→ Исходный фрагмент
═══
Об этом же не менее определенно, но много короче сказал другой поэт — В. Хлебников:
Это на око, Ночная гроза, Это наука Легла на глаза. |
Разумеется, не все так мрачно выглядит в свете науки. Мироощущение нас тоже подводит. Вспомним А. С. Пушкина:
Ведь каждый день пред нами солнце ходит, Однако ж прав упрямый Галилей. |
Свои очки — понятия, концептуальные схемы, теории, имеющие тенденцию становиться догмами, присутствуют в системе образования, в педагогике, да и в любой науке. Поэтому они должны быть (и, слава Богу, уже становятся!) предметом постоянной рефлексии.
Однако предметом этой рефлексии в большей части является научная, понятийная компонента содержания образования. Даже когда речь идет о формировании, развитии мировоззрения учащихся, имеется в виду как бы концептуальный аспект этого зрения и оставляется в небрежении собственно зрительный, перцептивный, чувственный, хотя этому противоречит этимология понятия «мировоззрение». В. А. Фаворский не стал спорить с языком и использовал понятия «мироощущение», «миропредставление», подчеркивал важность «образной формы мировоззрения»,
говорил о предметно-пространственной форме понимания действительности. Мироощущению свойственно очень живое отношение к действительности, по большей части лишенное какой-либо предвзятости и какого-либо схематизма (Фаворский В. А., 1988, с. 218).
Не вдаваясь в искусствоведческие дефиниции и детали, выделю то, что имеет прямое отношение к любому образованию. Фаворский пишет, что
«органический натурализм как бы обладает мироощущением, но не доходит до активной формы, говорящей о мировоззрении (если тут и является мировоззренческий момент, то в порядке иллюстративном). Натурализм же иллюзионистический является иллюстратором только мировоззрения, поэтому и может обвиняться в так называемой литературщине, так как, оставляя содержание в чисто словесном, декларативном состоянии, не претворяет его в действие, то есть хотя бы в художественный быт» (там же, с. 219).
═══
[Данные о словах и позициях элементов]

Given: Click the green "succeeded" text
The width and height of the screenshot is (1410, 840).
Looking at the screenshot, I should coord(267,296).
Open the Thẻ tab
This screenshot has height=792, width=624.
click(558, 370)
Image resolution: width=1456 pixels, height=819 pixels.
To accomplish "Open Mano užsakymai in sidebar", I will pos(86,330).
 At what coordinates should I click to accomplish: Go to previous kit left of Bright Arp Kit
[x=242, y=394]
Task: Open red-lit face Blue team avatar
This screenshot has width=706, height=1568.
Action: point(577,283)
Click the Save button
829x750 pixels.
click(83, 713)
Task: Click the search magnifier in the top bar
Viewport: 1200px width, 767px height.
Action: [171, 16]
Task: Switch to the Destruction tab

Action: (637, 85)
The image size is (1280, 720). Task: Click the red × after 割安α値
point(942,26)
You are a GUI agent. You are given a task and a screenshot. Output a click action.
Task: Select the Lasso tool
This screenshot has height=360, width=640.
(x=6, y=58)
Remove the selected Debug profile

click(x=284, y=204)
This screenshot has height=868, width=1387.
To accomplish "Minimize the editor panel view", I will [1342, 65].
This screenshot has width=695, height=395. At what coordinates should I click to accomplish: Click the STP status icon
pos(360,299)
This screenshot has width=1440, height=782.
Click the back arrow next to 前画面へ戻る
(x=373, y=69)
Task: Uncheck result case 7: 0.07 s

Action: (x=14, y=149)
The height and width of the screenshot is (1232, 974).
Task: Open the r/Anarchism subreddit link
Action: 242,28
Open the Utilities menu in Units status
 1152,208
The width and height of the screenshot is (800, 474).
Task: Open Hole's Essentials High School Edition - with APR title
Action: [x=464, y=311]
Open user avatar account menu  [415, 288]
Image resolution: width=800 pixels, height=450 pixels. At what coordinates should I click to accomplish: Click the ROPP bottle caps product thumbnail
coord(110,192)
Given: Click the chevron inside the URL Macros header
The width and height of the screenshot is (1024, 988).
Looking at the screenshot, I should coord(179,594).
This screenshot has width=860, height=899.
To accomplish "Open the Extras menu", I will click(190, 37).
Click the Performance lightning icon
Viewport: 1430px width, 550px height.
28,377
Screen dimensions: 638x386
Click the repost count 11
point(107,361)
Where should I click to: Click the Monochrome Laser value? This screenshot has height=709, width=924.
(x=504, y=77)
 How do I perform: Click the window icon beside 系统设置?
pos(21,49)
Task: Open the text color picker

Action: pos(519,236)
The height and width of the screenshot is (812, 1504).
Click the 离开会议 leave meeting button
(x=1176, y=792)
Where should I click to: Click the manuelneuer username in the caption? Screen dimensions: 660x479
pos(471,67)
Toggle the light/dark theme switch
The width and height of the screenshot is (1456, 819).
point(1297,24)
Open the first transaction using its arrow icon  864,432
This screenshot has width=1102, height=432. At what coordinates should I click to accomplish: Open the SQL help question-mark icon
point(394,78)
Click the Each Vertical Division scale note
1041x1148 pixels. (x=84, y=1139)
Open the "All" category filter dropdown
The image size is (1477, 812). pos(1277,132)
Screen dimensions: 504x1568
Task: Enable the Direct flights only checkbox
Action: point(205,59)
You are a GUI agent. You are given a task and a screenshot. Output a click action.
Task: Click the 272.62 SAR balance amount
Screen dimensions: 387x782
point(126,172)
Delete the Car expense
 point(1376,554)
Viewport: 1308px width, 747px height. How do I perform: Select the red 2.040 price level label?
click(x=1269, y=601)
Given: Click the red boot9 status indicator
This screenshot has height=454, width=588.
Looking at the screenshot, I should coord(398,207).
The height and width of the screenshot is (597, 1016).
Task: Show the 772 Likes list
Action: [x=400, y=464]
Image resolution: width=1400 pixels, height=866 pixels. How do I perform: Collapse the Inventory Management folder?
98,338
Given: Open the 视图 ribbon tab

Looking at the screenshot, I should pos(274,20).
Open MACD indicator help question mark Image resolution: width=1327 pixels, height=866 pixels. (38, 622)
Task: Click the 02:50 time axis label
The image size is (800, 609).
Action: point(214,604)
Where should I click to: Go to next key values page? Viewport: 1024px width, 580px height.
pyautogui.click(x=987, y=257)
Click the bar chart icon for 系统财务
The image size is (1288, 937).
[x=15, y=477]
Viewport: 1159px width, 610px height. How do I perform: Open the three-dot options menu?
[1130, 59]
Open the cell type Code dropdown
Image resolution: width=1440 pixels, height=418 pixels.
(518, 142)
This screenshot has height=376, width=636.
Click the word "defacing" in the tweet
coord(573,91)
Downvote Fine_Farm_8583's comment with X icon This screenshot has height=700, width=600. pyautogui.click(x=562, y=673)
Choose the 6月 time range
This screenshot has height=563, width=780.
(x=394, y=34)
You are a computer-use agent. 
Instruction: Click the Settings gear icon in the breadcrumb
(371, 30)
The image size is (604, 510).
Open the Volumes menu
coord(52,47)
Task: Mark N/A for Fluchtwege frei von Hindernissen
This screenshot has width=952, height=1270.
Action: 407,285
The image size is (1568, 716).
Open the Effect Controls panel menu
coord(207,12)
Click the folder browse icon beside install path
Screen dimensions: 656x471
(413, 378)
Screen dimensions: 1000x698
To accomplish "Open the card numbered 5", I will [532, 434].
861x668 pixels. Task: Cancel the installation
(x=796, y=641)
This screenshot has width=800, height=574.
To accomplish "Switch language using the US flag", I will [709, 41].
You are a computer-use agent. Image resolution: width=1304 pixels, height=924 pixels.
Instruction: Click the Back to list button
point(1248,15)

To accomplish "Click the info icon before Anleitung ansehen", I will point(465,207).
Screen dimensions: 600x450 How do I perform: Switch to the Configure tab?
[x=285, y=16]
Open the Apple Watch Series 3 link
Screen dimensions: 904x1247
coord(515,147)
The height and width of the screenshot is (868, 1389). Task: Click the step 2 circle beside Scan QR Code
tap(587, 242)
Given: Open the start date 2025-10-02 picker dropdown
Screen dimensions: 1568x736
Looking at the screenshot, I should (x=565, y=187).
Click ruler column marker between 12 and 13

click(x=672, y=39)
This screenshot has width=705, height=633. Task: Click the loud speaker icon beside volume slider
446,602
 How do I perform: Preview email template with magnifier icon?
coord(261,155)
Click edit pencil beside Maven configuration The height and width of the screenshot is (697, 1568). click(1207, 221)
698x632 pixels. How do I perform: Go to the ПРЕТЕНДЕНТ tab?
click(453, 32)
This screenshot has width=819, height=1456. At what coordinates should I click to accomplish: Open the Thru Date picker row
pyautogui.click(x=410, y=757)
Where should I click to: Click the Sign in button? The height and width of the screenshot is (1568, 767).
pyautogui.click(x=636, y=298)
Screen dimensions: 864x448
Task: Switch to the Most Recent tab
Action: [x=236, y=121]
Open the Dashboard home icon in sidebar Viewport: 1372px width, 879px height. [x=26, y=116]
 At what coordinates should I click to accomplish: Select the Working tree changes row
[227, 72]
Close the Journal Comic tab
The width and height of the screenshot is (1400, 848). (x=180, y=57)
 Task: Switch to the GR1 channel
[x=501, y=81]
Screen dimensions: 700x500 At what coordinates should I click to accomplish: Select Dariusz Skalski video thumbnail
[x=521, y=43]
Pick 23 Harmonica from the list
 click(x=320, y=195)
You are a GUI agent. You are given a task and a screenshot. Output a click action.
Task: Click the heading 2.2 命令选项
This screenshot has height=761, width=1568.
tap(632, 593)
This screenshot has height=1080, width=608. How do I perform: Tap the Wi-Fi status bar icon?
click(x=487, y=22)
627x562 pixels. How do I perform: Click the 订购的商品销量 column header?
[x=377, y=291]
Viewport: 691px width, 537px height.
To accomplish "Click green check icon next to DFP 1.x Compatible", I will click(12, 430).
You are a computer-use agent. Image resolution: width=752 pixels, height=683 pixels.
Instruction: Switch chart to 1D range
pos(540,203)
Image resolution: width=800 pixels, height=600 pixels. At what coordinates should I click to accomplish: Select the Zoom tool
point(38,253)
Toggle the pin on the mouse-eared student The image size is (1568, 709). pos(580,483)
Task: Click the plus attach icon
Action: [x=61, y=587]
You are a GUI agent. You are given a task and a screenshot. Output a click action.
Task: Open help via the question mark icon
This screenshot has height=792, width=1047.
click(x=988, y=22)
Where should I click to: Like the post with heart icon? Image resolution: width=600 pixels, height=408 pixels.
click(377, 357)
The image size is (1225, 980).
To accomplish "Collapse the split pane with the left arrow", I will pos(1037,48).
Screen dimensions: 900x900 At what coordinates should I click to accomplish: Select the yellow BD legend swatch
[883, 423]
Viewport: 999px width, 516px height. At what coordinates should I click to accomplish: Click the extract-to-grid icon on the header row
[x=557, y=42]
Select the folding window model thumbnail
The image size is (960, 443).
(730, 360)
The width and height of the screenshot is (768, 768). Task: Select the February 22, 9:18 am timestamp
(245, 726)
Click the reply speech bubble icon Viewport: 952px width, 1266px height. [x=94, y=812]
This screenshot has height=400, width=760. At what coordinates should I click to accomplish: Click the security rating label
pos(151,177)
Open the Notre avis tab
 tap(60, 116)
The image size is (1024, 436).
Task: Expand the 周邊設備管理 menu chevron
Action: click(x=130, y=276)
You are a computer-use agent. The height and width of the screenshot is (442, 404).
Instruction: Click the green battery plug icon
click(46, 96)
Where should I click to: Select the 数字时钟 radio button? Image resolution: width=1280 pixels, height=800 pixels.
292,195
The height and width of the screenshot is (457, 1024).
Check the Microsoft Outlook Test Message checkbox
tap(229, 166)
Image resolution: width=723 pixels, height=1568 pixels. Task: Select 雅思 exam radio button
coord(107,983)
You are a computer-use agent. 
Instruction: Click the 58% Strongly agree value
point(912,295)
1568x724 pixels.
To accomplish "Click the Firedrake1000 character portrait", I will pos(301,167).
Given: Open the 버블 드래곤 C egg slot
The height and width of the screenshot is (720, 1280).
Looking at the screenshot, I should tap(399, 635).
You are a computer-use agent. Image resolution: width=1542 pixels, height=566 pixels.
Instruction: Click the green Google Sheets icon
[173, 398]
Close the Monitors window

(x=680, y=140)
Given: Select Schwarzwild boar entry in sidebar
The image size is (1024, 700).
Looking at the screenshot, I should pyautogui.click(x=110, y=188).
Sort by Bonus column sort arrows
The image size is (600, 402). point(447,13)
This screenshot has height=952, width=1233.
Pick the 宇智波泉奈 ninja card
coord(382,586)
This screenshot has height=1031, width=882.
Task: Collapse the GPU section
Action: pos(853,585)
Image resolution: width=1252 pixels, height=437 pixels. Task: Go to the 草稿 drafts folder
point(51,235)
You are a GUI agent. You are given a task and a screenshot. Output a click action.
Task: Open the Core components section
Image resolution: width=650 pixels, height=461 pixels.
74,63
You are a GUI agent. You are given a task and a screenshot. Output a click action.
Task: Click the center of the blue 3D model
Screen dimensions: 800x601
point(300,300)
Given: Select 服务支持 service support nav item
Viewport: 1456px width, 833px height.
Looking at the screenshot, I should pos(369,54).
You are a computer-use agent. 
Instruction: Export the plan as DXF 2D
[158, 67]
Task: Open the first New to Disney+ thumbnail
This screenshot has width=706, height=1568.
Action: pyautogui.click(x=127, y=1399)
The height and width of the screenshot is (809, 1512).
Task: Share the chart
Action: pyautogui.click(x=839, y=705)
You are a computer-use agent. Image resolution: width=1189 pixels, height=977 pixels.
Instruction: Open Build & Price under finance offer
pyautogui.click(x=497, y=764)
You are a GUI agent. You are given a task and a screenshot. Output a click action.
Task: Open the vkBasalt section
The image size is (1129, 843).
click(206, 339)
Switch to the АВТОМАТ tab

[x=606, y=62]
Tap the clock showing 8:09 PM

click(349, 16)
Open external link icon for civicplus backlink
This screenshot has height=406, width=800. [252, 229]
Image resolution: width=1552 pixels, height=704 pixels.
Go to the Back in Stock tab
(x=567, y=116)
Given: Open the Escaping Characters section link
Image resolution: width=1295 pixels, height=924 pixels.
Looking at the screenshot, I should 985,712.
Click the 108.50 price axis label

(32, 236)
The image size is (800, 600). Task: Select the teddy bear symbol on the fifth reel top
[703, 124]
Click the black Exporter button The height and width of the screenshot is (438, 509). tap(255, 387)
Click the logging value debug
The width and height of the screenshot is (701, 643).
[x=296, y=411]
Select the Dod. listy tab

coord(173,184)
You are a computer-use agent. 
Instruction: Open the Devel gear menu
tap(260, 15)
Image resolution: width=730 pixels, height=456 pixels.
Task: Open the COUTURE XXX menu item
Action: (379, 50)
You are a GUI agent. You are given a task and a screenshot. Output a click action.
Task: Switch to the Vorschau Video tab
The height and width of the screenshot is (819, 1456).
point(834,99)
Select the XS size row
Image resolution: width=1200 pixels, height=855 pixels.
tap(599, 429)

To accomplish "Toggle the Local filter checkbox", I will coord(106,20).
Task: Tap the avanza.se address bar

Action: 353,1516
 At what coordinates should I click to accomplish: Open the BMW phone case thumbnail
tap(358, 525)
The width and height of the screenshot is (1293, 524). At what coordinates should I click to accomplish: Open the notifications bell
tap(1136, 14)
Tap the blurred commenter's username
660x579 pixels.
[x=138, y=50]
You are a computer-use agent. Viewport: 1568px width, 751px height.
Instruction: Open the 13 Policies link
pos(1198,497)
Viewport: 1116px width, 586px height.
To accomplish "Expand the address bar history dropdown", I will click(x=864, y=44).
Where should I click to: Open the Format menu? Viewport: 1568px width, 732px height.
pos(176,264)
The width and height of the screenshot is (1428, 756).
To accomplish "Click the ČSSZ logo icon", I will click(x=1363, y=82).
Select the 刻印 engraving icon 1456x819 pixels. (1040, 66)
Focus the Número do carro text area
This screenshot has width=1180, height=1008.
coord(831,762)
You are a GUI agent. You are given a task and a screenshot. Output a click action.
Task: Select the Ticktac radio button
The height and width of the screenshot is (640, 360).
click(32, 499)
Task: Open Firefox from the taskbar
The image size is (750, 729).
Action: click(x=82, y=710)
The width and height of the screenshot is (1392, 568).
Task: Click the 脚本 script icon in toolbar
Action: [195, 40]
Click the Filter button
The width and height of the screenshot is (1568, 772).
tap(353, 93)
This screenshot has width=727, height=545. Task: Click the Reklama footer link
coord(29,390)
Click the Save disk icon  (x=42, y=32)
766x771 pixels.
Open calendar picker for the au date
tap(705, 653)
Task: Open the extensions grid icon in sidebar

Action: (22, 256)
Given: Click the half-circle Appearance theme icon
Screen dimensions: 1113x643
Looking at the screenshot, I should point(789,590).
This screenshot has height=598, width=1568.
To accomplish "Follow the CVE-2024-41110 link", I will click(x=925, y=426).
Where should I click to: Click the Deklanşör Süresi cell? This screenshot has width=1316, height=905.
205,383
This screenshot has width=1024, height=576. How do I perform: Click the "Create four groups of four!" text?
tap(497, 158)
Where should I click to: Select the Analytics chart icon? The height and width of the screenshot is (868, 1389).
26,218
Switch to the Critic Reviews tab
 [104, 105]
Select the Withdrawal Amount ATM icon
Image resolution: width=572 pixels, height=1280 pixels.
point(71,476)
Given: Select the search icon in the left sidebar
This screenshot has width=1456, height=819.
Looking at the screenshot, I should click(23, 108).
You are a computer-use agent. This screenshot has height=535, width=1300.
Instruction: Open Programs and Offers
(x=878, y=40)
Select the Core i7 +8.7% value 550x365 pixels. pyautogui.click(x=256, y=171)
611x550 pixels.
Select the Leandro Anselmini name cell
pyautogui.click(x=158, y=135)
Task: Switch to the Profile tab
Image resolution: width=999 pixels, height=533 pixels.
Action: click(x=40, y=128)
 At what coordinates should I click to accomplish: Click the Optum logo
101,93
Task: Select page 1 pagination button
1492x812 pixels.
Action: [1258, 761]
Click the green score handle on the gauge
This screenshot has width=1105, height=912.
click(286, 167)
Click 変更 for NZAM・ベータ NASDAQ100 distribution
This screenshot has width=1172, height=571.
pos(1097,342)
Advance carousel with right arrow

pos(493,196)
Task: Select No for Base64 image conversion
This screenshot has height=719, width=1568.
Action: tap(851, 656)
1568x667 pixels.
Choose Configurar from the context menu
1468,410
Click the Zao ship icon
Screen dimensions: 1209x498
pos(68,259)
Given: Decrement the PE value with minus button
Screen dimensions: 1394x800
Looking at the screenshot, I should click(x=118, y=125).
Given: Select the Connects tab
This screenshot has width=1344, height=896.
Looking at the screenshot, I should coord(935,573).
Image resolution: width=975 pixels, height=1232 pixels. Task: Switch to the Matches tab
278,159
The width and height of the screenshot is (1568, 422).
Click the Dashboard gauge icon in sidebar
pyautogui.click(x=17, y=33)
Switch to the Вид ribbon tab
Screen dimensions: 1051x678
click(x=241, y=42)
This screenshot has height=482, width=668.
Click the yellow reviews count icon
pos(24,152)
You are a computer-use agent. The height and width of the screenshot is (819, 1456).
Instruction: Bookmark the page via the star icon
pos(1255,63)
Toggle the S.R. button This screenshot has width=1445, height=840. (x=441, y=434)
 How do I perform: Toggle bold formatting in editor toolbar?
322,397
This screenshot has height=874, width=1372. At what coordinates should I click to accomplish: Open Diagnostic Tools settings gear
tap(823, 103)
═══
→ Обязательные задания
1: Определите, согласуются ли с фрагментом о мироощущении утверждения (a), (b) и (c); для каждого ответьте «да» или «нет» и приведите решающие слова фрагмента точной цитатой. (a) Фаворский использовал понятие «мироощущение». (b) Строки о Галилее во фрагменте связаны с именем Хлебникова. (c) По Фаворскому, органический натурализм доходит до активной формы, говорящей о мировоззрении.
2: Пожалуйста, верните без изменений отрывок фрагмента о мироощущении от слов «Однако предметом этой» вплоть до слов «1988, с. 218).» включительно.
3: Какое отношение к действительности свойственно мироощущению согласно фрагменту о мироощущении?
Записи взяты из другого источника.

→ Ответы по заданиям
1:
(a) Да: «использовал понятия «мироощущение», «миропредставление»».
(b) Нет: «Вспомним А. С. Пушкина».
(c) Нет: «но не доходит до активной формы, говорящей о мировоззрении».

2:
Однако предметом этой рефлексии в большей части является научная, понятийная компонента содержания образования. Даже когда речь идет о формировании, развитии мировоззрения учащихся, имеется в виду как бы концептуальный аспект этого зрения и оставляется в небрежении собственно зрительный, перцептивный, чувственный, хотя этому противоречит этимология понятия «мировоззрение». В. А. Фаворский не стал спорить с языком и использовал понятия «мироощущение», «миропредставление», подчеркивал важность «образной формы мировоззрения»,
говорил о предметно-пространственной форме понимания действительности. Мироощущению свойственно очень живое отношение к действительности, по большей части лишенное какой-либо предвзятости и какого-либо схематизма (Фаворский В. А., 1988, с. 218).

3: Очень живое отношение к действительности, по большей части лишенное какой-либо предвзятости и какого-либо схематизма.